## Activity
Select every line below containing the word "page".

_ _ _ _ _ _ _

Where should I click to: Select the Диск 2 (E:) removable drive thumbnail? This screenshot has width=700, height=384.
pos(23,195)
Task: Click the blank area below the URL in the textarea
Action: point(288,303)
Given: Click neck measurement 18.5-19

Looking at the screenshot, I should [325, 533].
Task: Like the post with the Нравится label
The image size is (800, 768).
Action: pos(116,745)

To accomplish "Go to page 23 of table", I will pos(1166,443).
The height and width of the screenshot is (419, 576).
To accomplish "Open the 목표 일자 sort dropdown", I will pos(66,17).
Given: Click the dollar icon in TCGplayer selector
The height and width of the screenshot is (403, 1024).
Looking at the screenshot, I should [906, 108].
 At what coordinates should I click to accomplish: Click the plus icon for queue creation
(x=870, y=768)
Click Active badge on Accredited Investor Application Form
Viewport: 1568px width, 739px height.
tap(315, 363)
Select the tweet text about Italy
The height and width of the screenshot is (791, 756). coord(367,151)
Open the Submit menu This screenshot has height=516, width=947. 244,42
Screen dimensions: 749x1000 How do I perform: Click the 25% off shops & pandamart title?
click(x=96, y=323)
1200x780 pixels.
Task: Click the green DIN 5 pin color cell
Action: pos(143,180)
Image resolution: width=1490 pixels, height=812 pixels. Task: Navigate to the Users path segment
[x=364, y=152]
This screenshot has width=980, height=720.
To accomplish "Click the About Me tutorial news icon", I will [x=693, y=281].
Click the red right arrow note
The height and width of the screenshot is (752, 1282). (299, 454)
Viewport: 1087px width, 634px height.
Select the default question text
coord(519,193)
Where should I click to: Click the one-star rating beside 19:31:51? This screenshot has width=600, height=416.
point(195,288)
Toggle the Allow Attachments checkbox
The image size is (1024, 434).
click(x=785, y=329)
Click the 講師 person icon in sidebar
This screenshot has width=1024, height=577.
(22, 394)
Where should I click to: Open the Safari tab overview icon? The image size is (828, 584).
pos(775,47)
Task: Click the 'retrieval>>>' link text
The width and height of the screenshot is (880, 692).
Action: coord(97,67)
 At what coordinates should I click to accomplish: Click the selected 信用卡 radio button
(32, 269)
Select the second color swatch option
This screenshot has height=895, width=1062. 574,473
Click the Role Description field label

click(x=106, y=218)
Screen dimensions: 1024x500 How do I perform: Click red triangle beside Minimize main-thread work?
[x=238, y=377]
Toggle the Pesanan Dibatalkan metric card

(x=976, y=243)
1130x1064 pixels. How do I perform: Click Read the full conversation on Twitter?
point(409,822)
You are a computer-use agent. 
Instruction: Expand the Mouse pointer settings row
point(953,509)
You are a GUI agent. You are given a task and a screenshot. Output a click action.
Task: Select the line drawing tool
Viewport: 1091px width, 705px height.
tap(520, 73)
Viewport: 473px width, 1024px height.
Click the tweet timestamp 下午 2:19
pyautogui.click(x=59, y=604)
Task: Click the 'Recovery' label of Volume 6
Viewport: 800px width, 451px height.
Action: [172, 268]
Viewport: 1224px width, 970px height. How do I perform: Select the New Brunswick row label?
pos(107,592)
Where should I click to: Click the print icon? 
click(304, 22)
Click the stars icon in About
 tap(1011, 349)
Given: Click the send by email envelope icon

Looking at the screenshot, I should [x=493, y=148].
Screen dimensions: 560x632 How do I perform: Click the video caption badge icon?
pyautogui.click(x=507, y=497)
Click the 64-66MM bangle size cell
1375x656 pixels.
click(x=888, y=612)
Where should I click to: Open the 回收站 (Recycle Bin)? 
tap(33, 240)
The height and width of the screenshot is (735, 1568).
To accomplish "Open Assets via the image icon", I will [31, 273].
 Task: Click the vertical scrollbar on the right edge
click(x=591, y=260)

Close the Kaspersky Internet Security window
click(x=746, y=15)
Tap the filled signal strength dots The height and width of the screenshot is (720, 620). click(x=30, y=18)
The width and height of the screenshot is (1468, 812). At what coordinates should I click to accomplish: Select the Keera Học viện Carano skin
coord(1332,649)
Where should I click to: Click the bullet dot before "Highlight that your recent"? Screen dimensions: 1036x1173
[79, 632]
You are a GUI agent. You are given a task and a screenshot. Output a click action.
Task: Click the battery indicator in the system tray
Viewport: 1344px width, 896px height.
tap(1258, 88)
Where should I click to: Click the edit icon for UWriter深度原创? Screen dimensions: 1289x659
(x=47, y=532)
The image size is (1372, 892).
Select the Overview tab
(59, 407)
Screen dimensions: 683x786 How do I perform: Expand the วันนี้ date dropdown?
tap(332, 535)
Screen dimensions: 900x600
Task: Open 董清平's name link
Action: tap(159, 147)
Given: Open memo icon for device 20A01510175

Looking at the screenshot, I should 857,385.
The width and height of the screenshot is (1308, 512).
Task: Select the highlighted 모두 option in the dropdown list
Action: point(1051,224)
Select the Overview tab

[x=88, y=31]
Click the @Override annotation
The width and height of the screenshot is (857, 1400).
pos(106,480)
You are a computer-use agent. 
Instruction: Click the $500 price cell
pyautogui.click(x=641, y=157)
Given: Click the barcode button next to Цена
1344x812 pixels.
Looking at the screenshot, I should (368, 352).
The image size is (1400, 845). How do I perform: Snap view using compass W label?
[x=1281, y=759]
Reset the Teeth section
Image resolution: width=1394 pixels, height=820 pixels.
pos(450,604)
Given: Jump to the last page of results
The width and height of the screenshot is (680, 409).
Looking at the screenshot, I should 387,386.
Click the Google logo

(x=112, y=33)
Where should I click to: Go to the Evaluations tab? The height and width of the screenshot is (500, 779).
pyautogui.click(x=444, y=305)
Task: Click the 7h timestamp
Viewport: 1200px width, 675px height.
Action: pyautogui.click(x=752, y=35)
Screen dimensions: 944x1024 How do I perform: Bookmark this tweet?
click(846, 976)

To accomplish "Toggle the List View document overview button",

_ _ _ _ _ _ _

## Exercise answer
To accomplish "Go to page 23 of table", I will pos(1166,443).
Given: Jump to the last page of results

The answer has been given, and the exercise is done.